• DATA FOR REVIEW:
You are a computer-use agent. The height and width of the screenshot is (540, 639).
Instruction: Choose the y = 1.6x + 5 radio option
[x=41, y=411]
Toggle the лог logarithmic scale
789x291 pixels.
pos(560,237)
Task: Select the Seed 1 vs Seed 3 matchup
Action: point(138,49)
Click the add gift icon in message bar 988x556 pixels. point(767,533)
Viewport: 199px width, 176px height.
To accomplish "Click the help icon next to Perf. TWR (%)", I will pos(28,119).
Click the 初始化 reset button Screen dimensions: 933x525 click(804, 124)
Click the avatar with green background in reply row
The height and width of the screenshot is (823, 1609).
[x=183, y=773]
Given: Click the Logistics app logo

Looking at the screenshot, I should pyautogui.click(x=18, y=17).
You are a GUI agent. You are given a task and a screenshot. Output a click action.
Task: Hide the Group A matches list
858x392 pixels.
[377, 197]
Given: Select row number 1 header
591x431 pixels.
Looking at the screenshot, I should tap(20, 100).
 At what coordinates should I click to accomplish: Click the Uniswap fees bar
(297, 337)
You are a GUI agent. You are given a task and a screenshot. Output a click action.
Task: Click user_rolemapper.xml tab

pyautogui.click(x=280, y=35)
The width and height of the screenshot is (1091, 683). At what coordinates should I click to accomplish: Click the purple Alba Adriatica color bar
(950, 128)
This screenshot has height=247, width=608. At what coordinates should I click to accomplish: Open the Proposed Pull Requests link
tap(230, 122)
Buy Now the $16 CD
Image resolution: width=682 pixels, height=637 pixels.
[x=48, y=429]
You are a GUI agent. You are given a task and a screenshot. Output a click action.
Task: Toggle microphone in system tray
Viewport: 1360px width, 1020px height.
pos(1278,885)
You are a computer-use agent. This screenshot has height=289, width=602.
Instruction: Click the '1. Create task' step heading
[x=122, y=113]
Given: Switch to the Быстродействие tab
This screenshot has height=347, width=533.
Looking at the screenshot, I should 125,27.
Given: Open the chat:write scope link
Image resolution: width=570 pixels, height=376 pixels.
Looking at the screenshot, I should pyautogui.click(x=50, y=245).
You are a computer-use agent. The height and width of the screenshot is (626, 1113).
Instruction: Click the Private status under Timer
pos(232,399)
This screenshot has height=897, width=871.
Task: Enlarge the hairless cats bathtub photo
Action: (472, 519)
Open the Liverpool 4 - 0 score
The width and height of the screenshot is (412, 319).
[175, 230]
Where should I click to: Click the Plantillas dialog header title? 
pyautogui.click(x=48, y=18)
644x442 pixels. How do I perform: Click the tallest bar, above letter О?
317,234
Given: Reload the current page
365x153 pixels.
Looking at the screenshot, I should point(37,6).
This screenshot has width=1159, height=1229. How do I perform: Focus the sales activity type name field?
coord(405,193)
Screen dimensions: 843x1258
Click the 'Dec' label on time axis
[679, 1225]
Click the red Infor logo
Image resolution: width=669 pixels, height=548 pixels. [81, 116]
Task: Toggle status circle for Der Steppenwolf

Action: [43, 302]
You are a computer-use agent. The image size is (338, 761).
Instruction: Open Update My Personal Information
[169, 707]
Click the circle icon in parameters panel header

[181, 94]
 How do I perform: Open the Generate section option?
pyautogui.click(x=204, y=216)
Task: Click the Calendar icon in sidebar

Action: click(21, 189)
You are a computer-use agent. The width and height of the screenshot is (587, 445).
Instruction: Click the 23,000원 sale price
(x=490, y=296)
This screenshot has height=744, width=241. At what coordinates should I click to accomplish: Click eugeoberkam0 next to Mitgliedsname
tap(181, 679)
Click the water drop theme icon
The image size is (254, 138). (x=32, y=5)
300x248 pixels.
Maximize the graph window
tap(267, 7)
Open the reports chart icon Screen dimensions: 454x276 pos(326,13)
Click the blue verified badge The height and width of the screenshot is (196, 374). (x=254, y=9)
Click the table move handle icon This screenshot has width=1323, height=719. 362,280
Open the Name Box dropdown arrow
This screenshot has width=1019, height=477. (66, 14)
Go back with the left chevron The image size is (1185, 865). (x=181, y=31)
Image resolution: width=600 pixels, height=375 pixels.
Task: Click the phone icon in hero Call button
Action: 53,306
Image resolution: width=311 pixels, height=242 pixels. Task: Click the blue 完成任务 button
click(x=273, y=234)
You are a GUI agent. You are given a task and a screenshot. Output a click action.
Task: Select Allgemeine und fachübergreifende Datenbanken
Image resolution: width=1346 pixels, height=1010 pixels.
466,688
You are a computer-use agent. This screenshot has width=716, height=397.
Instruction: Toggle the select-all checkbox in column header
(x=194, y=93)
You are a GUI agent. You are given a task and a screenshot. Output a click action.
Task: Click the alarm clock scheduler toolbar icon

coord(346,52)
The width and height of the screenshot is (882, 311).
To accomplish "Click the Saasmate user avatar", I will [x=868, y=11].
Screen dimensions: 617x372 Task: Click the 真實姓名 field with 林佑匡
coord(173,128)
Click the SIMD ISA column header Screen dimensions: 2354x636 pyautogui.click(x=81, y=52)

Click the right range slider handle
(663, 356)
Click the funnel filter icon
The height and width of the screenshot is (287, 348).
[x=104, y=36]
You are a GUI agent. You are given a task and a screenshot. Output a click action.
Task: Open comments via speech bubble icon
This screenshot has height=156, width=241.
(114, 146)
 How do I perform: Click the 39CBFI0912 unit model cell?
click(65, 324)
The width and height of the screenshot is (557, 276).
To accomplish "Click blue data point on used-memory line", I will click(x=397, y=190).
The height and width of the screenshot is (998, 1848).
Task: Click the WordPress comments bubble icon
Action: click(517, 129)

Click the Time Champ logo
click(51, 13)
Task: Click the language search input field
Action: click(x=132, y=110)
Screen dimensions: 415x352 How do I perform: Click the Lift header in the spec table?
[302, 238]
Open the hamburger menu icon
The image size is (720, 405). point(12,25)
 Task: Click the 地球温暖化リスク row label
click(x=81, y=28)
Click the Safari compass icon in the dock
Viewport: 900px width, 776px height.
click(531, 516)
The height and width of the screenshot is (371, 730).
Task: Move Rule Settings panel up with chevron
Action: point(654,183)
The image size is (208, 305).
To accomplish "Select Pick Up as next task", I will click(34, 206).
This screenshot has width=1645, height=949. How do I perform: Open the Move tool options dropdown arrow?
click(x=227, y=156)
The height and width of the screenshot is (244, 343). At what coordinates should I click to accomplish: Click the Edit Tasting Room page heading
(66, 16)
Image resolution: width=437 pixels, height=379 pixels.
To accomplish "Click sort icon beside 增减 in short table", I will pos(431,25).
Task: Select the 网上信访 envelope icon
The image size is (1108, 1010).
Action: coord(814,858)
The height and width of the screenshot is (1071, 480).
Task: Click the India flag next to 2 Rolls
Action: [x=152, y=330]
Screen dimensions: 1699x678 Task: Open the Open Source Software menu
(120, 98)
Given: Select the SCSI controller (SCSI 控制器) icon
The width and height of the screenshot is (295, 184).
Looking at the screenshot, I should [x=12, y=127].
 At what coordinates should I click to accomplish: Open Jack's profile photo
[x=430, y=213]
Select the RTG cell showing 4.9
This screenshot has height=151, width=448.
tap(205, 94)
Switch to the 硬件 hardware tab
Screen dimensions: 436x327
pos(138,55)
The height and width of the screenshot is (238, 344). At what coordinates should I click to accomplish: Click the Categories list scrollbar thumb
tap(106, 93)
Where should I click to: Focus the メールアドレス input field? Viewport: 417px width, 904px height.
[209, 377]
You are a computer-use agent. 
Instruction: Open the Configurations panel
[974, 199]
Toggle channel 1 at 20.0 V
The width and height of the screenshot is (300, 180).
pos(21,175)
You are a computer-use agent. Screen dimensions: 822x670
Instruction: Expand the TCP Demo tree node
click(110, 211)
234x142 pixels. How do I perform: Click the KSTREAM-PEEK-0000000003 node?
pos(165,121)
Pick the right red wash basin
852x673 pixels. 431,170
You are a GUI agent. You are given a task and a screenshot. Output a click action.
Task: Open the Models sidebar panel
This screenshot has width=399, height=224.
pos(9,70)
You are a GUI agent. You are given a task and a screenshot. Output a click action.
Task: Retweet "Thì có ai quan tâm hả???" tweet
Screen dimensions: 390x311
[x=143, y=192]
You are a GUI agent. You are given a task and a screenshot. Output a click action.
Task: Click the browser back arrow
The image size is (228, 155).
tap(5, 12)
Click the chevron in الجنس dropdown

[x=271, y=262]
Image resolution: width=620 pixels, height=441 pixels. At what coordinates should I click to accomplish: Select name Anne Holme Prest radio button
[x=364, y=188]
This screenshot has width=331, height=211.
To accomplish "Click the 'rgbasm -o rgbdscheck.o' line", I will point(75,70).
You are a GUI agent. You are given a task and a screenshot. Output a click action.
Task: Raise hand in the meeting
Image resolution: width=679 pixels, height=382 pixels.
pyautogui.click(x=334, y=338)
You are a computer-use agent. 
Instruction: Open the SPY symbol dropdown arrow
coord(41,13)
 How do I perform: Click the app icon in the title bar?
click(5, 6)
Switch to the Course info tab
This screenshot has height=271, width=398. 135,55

• TASK REQUIREMENTS:
Look over the material and return every line where the word "avatar" is found.

• REPLY TO THE TASK:
Click the avatar with green background in reply row
To accomplish "Click the Saasmate user avatar", I will [x=868, y=11].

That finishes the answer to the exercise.